Este ano já se sabia que a presença mais cintilante seria com certeza Donald Trump, não só pelo seu protagonismo incontornável, como pelos assuntos pendentes que traria à baila: colaboração na NATO, anexação da Gronelândia, paz na Ucrânia, interferência na Venezuela e situação no Oriente Médio. E foi exactamente o que aconteceu.
Trump fez um daqueles seus habituais discursos sem nexo e com divagações surpreendentes, num clima de tensão em que outros líderes pela primeira vez assumiram que discordam do Rei. Notável foi o discurso de Mark Carney, o novo primeiro-ministro do Canadá: “Diariamente tomamos consciência que vivemos numa época de rivalidade entre os grandes poderes. A ordem baseada em regras está a desaparecer. Os fortes fazem o que querem e os fracos têm de sofrer as consequências.” (Esta última frase é uma citação do filósofo grego e estratega militar Tucídides.)
As palavras de Trump demonstraram que o modo como os países funcionaram desde 1945 acabou e a América voltou ao que se chama de “diplomacia coerciva”, impondo a sua vontade dependendo de vantagens económicas. Mas, ao contrário do que todos esperavam, Trump recuou na situação da Gronelândia, fazendo valer o pejorativo TACO que os seus desafectos gostam de salientar. Afinal não vai invadir nem ocupar a Gronelândia. Nem impor taxas aduaneiras adicionais aos países europeus que se mostraram fortemente a favor da Dinamarca.
Também ficou claro para os europeus (finalmente!) que não podem continuar a considerar os Estados Unidos como um aliado. Como disse Alexander Stubb, presidente da Finlândia, “A separação é real. Temos de criar novas estratégias sem contador com o nosso aliado. Por enquanto conseguimos desescalar a questão da Gronelândia, mas é evidente que a história não vai ficar por aqui.”
O tratado de 1951, que dá autorização aos norte-americanos para instalar as bases que quiserem, mantém-se. Mas os europeus também estão a enviar meios militares para a Gronelândia, (Não deixa de ser ridículo toda a gente a armar um território com 37.000 habitantes que não está a sofrer nenhuma ameaça concreta da Rússia ou da China.) Quanto à Ucrânia, passou a ser um negócio para os norte-americanos, que vendem os equipamentos aos países europeus, para serem enviados para o teatro de guerra. O próprio Trump teve a lata de o afirmar publicamente, como prova de que é um bom negociante.
Uma atitude de Trump que irritou particularmente os europeus foi declarar que os Estados Unidos são sempre os grandes contribuintes para a NATO. Mark Rutte, Secretário-Geral da Aliança, respondeu-lhe directamente: "Por cada dois norte-americanos que perderam a vida no Afeganistão, morreu um enviado pela NATO. Em termos percentuais, perdemos muito mais vidas.”

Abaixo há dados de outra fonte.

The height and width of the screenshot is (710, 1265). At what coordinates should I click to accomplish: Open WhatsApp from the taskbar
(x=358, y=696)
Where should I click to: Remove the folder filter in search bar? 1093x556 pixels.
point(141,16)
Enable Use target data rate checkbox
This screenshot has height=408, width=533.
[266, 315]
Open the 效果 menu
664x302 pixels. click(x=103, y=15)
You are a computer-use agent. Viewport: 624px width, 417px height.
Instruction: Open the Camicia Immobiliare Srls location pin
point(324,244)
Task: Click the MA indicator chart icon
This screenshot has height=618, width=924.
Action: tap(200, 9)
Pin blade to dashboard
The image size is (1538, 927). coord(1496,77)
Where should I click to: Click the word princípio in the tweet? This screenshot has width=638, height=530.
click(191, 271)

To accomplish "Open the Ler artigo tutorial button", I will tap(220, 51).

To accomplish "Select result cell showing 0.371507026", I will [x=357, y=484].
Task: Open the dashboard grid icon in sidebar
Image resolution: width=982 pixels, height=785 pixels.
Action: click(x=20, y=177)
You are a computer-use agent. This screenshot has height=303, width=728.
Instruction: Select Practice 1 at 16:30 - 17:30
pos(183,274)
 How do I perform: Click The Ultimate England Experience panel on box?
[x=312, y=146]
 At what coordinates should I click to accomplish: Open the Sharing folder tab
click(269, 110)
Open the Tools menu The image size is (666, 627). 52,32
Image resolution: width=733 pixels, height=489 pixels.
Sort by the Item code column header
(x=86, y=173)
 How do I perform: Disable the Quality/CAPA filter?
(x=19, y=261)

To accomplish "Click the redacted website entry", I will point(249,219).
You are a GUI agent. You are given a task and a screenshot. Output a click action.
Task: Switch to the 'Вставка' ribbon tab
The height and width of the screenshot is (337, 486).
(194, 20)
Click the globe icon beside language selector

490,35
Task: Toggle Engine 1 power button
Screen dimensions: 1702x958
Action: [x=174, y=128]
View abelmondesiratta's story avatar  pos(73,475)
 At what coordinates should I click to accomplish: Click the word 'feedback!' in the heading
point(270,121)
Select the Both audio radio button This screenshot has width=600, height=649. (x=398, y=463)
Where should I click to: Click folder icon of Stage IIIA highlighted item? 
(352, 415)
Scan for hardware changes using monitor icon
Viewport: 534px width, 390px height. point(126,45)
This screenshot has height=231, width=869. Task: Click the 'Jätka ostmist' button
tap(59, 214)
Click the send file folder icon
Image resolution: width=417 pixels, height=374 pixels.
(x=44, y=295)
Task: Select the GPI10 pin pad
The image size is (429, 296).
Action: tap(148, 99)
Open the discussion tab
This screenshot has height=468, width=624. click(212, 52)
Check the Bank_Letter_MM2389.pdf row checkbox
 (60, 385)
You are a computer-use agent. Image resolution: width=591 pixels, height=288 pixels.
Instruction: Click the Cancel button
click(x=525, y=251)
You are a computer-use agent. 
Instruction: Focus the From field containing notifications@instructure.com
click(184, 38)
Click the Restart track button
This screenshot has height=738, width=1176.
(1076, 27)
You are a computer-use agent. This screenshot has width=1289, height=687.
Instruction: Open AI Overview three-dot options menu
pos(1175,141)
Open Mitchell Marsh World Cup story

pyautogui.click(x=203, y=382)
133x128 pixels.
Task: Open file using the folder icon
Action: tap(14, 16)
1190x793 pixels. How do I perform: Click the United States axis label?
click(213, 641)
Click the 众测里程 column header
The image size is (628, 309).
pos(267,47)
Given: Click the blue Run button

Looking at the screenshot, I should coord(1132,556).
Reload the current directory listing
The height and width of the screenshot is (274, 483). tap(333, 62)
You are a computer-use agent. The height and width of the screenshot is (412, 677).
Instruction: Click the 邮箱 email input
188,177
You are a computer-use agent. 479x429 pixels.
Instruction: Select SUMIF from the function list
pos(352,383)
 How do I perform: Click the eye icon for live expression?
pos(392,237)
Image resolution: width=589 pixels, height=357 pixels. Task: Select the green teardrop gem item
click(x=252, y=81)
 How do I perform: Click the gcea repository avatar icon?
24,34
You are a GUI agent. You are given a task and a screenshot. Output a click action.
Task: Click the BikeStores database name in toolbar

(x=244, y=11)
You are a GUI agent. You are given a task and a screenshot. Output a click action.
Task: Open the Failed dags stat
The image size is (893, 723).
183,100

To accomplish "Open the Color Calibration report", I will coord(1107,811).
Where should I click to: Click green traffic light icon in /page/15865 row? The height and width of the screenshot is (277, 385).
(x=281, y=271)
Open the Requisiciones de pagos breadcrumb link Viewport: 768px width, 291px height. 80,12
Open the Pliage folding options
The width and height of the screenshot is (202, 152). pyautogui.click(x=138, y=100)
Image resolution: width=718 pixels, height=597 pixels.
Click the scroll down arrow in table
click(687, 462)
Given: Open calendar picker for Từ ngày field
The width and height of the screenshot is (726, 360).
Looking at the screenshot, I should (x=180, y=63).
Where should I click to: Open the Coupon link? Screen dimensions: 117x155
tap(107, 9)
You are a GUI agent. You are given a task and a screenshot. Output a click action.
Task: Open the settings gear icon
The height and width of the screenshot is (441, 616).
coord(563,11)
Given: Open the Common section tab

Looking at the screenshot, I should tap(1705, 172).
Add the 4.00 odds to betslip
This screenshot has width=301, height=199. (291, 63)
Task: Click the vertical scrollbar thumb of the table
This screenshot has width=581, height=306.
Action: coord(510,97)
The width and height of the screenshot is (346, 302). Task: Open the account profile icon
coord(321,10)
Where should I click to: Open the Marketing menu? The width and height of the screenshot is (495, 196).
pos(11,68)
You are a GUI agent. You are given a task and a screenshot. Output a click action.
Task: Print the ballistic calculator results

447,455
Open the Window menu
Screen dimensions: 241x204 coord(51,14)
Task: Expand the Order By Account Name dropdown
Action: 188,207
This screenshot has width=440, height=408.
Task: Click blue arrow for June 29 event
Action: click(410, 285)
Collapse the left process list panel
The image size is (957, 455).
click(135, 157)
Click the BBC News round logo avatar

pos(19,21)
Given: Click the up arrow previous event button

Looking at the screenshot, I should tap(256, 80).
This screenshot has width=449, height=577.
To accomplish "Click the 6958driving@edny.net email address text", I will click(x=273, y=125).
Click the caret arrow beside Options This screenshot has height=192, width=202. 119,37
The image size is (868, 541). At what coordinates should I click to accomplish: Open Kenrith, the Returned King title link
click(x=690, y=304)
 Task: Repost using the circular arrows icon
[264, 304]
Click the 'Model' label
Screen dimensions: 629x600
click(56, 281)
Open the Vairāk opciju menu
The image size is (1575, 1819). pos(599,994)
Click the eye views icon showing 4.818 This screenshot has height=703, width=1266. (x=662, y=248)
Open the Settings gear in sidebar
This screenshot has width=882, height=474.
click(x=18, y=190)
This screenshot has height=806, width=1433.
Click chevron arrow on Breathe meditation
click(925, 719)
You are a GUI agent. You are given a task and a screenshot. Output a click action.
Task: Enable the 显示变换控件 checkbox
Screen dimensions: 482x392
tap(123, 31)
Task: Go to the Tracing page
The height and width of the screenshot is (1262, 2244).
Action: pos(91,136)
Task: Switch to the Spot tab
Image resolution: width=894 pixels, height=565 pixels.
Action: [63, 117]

A resposta agressiva de Mark Carney foi provocada pela afirmação de Trump de que “o Canadá só existe graças aos Estados Unidos”. Parece impossível, mas foi o que ele disse.
Resumindo, a edição deste ano de DAVOS foi muito mais do que o costume. Uma nova ordem mundial veio acabar com a velha, que, em termos práticos, ainda ninguém sabe como será.